Em matéria tributária, as alterações de jurisprudência pacífica do Supremo Tribunal Federal e do Superior Tribunal de Justiça não podem ter aplicação imediata. A opinião é de Ives Gandra Martins, um dos maiores tributarista brasileiros, durante o painel O papel da Justiça e as dificuldades no combate à concorrência desleal no seminário do Etco — Instituto Brasileiro de Ética Concorrencial, na segunda-feira (29/5), em São Paulo.

Para o especialista, a dificuldade de formular doutrinas faz do Poder Judiciário um instrumento de insegurança jurídica. Por esse motivo, Gandra defende que as cortes superiores brasileiras só se pronunciem sobre grandes questões, o que traria mais estabilidade nas decisões. O ministro teria tempo para analisar de forma mais profunda as questões e para decidir com mais precisão, esclareceu o especialista.

De acordo com Ives Gandra, as decisões são tomadas pelos assessores dos ministros e não por eles mesmos, já que não têm como julgar tamanha demanda. “O Supremo Tribunal Federal deveria harmonizar as jurisprudências e não agir como 3ª instância”, criticou o tributarista, e acrescentou que “uma corte constitucional traria estabilidade jurídica”.

Ives Gandra Martins criticou a falta de definição para práticas que, segundo ele, permitem toda espécie de concorrência desleal e dificulta soluções como o caso da regionalização do ICMS, do Crédito Prêmio do IPI e a Guerra Fiscal, travada entre União e estados.

Em relação à guerra fiscal, o tributarista afirmou que “os estados têm plena consciência de que estão violentando a Constituição”, mas fazem isso porque a União não desenvolve políticas regionais, como antigamente fazia. “Sem políticas regionais, eles não tem como atrair investimentos, que são necessários para gerar empregos. Então, preferem sacrificar a receita tributária, trazendo empresas de outros estados para gerar desenvolvimento”, concluiu.

Em sua opinião, o grande problema da questão tributária é a complexidade. Por isso, defendeu medidas como o lucro presumido, com um teto superior, o que reduziria a sonegação de forma relevante.

Hamilton Dias de Souza, membro do Conselho Superior de Assuntos Jurídicos e Legislativos da Fiesp, compartilha da mesma opinião. Para ele, “a evasão tributária afeta a livre concorrência”.

Em sua apresentação no painel, Souza citou o sistema tributário adotado pelo estado de São Paulo, em que as empresas têm de escolher entre dois: o sistema Simples e o do Lucro Presumido. Segundo ele, “esse sistema foi bem-sucedido e mudou de forma dramática a forma de pensar dos empresários”, mas acredita que o ideal seria um meio termo entre os dois sistemas.

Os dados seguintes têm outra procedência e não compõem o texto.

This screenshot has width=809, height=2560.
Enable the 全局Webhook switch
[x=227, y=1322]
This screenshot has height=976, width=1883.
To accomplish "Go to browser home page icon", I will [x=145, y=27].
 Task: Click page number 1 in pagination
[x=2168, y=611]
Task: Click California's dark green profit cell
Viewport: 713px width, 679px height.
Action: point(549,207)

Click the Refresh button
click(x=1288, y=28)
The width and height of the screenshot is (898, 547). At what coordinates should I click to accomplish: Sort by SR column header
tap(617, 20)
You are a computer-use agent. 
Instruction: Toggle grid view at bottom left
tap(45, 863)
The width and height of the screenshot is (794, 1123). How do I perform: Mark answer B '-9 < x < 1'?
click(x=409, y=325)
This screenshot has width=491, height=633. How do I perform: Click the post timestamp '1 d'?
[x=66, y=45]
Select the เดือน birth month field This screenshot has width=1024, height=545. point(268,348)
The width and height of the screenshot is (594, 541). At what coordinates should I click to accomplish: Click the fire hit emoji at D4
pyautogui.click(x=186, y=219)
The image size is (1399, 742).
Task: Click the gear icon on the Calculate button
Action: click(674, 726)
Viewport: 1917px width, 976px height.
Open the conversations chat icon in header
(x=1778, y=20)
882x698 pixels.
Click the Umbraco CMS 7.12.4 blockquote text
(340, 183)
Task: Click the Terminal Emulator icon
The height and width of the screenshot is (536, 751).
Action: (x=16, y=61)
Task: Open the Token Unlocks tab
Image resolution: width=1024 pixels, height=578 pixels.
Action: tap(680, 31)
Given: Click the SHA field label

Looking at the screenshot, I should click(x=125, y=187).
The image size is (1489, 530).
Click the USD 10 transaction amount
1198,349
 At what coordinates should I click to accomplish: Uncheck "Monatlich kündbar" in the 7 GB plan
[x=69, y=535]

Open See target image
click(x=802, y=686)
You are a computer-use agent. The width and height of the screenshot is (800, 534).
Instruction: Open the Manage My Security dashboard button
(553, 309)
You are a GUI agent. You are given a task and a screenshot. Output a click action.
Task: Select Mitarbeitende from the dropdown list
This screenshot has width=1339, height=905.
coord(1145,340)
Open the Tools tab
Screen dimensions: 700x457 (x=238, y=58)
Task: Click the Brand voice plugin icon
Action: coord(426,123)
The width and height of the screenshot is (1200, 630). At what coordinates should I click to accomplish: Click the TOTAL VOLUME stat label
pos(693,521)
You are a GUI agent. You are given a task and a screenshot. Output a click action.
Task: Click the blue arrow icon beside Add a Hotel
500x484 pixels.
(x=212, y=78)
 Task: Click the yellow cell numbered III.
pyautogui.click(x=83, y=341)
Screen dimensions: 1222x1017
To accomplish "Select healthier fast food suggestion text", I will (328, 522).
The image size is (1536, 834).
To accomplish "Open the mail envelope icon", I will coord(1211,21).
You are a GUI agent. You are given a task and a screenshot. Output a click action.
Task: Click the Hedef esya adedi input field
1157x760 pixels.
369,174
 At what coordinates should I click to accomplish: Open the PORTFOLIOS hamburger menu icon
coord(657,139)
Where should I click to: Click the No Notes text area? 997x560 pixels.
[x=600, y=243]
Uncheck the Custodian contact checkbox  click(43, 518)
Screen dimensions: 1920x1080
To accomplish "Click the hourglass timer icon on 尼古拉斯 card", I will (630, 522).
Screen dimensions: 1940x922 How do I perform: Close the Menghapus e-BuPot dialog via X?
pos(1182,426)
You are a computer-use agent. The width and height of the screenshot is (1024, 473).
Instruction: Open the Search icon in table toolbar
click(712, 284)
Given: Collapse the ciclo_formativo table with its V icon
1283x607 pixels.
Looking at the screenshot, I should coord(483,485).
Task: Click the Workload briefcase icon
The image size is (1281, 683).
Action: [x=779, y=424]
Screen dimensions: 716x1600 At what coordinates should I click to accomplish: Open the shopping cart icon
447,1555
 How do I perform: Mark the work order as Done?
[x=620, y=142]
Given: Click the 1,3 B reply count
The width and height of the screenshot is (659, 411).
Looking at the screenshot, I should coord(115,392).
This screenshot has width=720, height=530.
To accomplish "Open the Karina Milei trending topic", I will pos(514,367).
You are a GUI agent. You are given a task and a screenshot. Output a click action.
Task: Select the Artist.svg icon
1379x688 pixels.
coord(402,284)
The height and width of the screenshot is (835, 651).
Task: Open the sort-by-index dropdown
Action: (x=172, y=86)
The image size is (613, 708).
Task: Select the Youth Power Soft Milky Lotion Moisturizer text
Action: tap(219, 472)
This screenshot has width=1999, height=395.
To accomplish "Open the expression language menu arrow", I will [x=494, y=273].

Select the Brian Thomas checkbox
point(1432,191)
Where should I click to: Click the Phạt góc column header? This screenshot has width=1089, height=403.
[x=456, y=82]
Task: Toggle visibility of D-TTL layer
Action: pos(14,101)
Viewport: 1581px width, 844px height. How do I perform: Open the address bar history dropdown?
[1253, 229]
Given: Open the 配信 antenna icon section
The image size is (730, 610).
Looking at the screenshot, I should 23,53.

O conselheiro da Fiesp — Federação das Indústrias do Estado de São Paulo recriminou o abuso na concessão de liminares às empresas sonegadoras que, segundo Hamilton Dias de Souza, criam profundos reflexos na concorrência. E sugeriu alteração na Lei 8.437/92 para que esteja prevista a suspensão da liminar em casos de graves desvios de tributos, que interferem na livre concorrência. Em relação a Guerra Fiscal, ele acredita que o Supremo Tribunal Federal deveria dar prioridade nos julgamentos.

Seguindo outra linha, Ary Oswaldo Mattos Filho, diretor do curso de Direito da Fundação Getúlio Vargas, acredita que decisões sobre questões tributárias deveriam ser tomadas apenas na esfera administrativa. Dessa forma, segundo ele, o julgamento das matérias seria mais rápido e a demanda ao Judiciário seria menor.

No entanto, essa medida dependeria de que os tribunais administrativos não sofressem mais influência do Poder Executivo e de uma mudança constitucional. Segundo Ary Oswaldo, essa mudança só não interessaria “aos que jogam na demora da solução para ter um proveito econômico”, questão que também foi muito criticada durante todo os painéis do seminário.

Ao final, quando questionado sobre o entupimento no Tribunal de Justiça de São Paulo, disse que a corte “está falida” por não ter estrutura para atender toda a demanda que recebe. Segundo Ary, a grande demanda é decorrente de um aumento da população, que saiu da zona rural para urbana e aderiu ao consumo de massa. Entretanto, criticou o comodismo da população brasileira, pois segundo ele, depende dela a resolução do problema.